Another point that I feel is necessary to address is the character, Viral. Viral is another one of the Big Bad's henchmen during the first half, and despite failing repeatedly to vanquish the Gurren Lagann crew, continues to lick his wounds and return after begging forgiveness for his transgressions. It feels like the anime wants you to care about this character's arc, but I never did. He's a Beastman, but like many other important Beastman characters, he's really just a human with some sharp teeth and other vaguely beastly features. The grunts, on the other hand, are birds and apes and fluffballs that barely resemble humans. The only real character arc Viral has is that he repeatedly loses against Kamina and later Simon in combat. He starts to consider it a point of honor to defeat his rival but never ends up being as strong a force as he hopes. You can probably predict where this arc eventually goes.


Viral


Although the first bits of the time skip drag, things start to get extremely ridiculous again in the final string of episodes, where the scale of Giant Action Robot stuff increases exponentially. As a nice bonus, the young orphans from the very beginning of the anime are now young adults piloting their own mechs!
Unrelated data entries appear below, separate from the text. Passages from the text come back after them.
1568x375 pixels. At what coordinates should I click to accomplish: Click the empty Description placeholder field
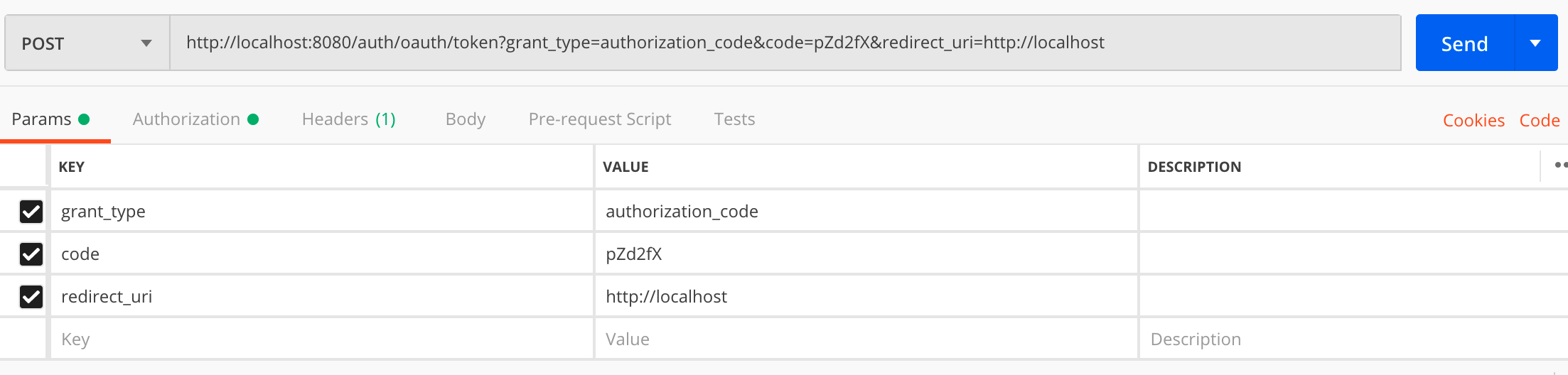pyautogui.click(x=1350, y=339)
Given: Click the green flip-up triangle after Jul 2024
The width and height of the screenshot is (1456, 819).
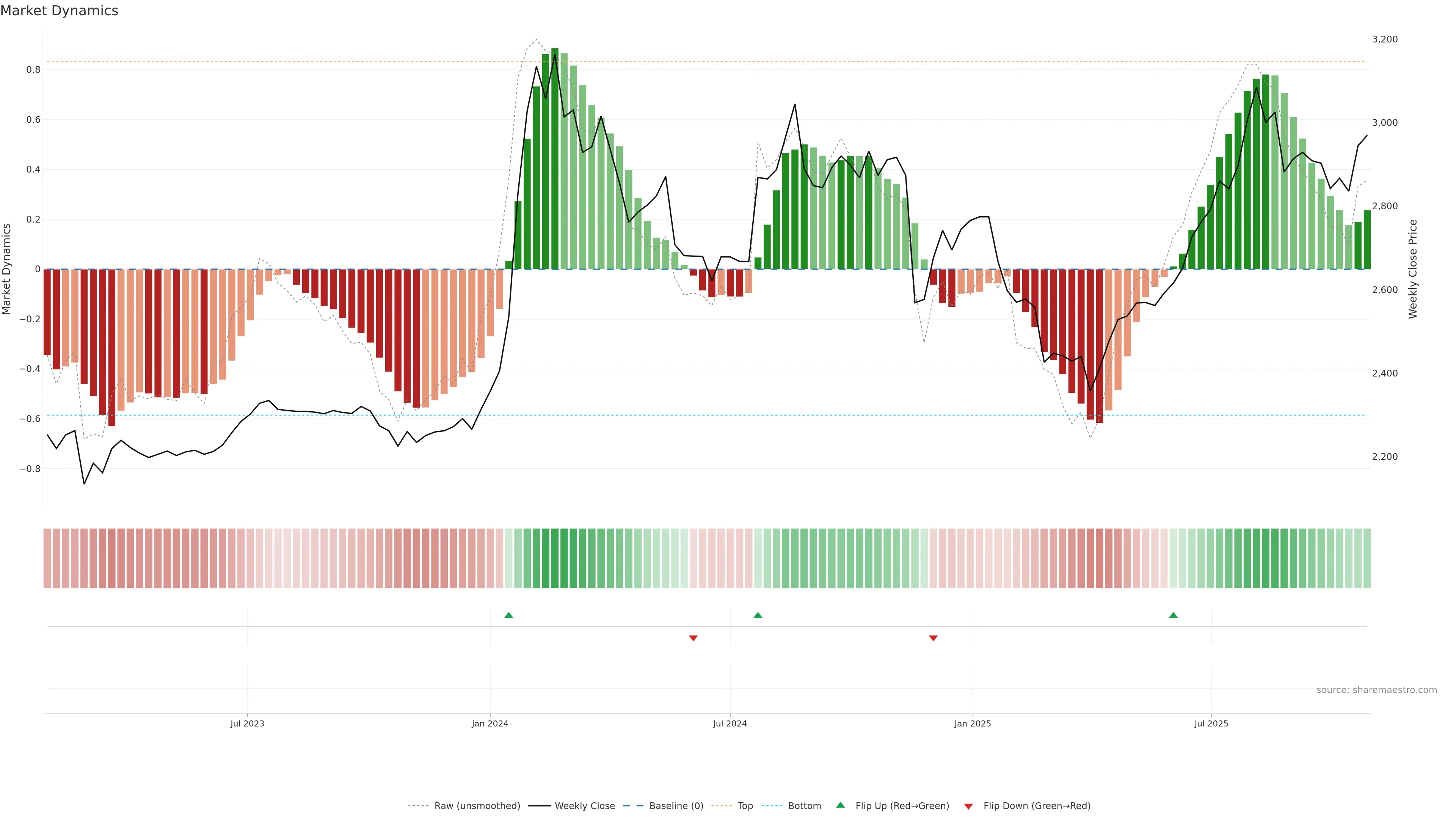Looking at the screenshot, I should point(758,615).
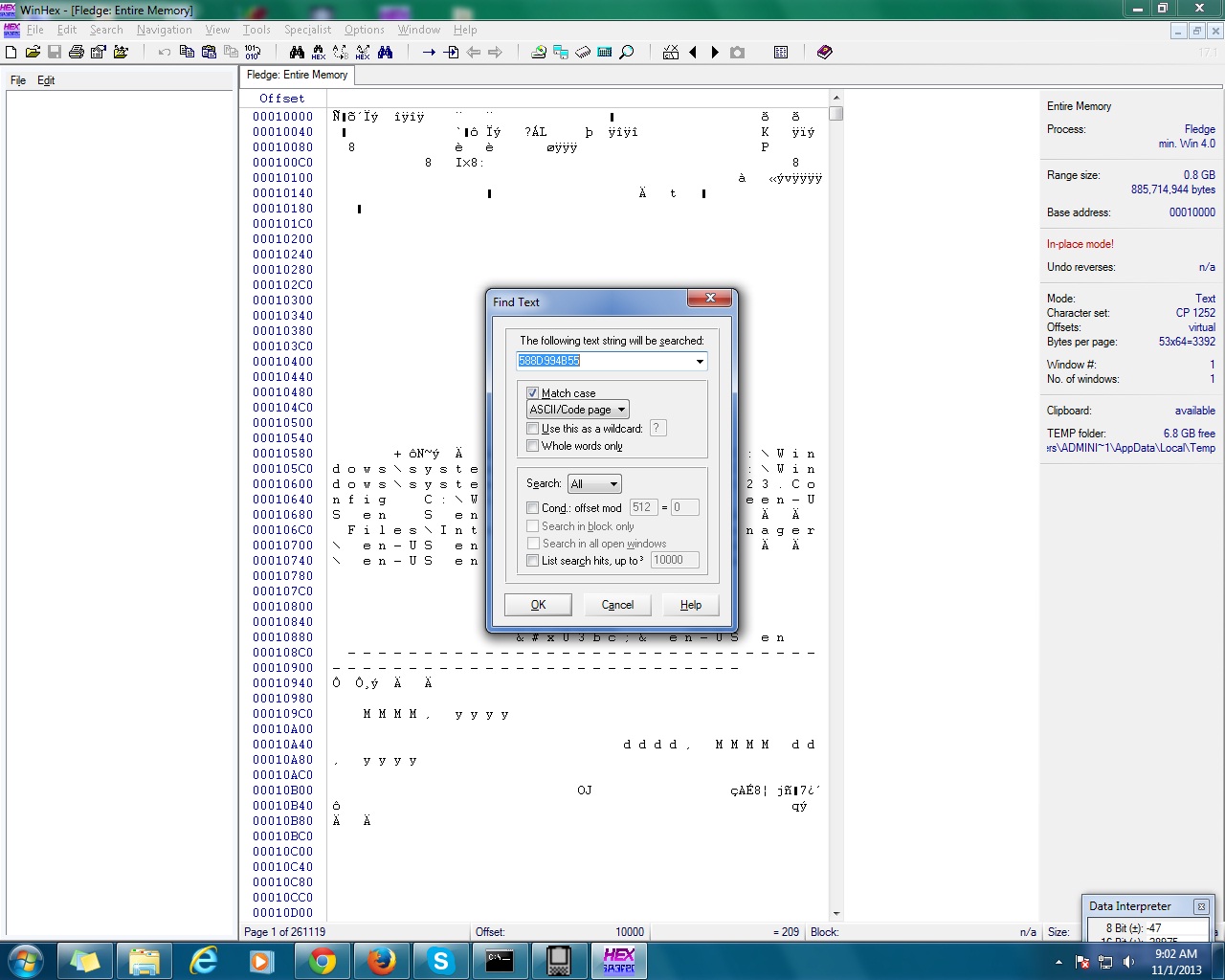1225x980 pixels.
Task: Expand the search text history dropdown arrow
Action: click(x=700, y=362)
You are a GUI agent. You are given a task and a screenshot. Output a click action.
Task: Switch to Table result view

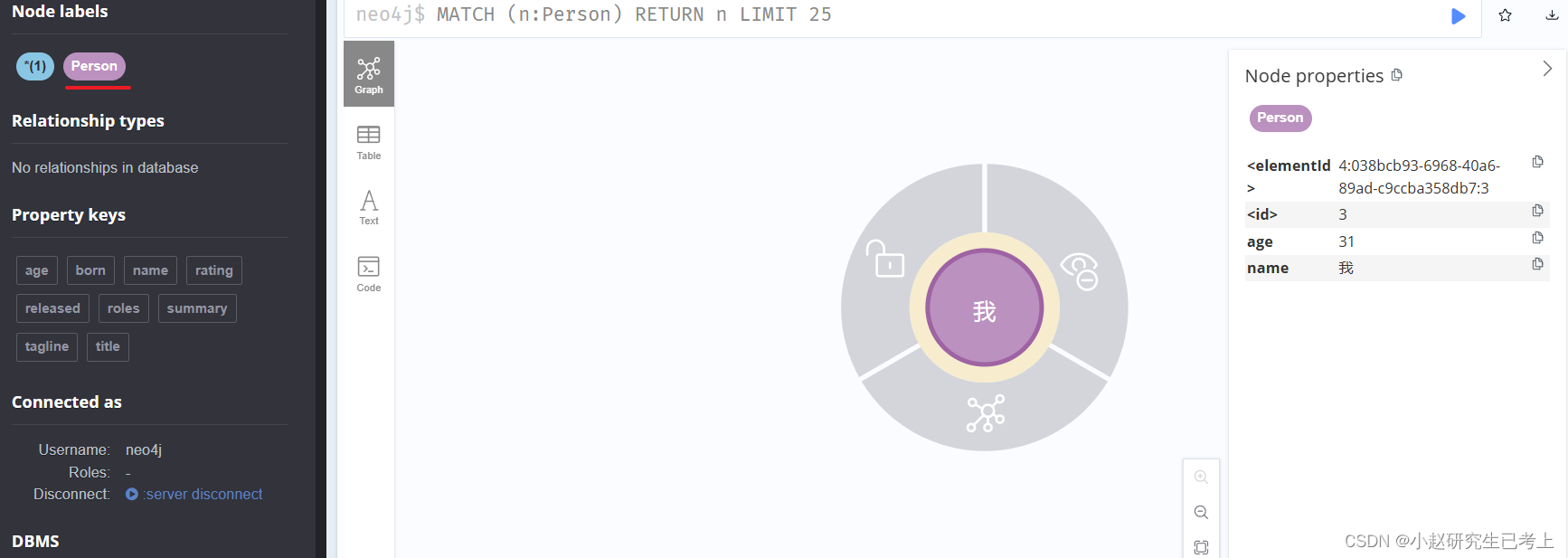click(x=369, y=143)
There are long-awaited character returns, redemptions aplenty, and some epic sacrifices as well, both before and after the action is done. Overall, it’s an exciting and enjoyable conclusion to a pretty solid anime, even though it's far from perfect.


Gurren Lagann in Super Robot Wars X


I used the following units from Gurren Lagann in SRW X.


Gurren Lagann - Simon/Viral

Super Galaxy Dai-Gurren - Daiyaka

Space Gunmarl - Gimmy

Space Gunmarl - Darry

Space Yoko W-Tank - Yoko


Due to the ridiculous and over-the-top nature of the mechs from Gurren Lagann, it makes sense that a lot of them aren’t available until the very latter stages of the game. As a result,  my only Gurren Lagann unit for more than 3/4ths of the game was Simon himself in the base version of the titular Gunman. That isn’t to say he wasn’t powerful, because he definitely was, but I wish I could have spent more time with some of the other characters. The amount of time they give you isn’t really enough to feel like they’re truly a part of the squad, even though the fantastic animations you get with the colossal Giant Space Mechs near the end were more than worth the wait.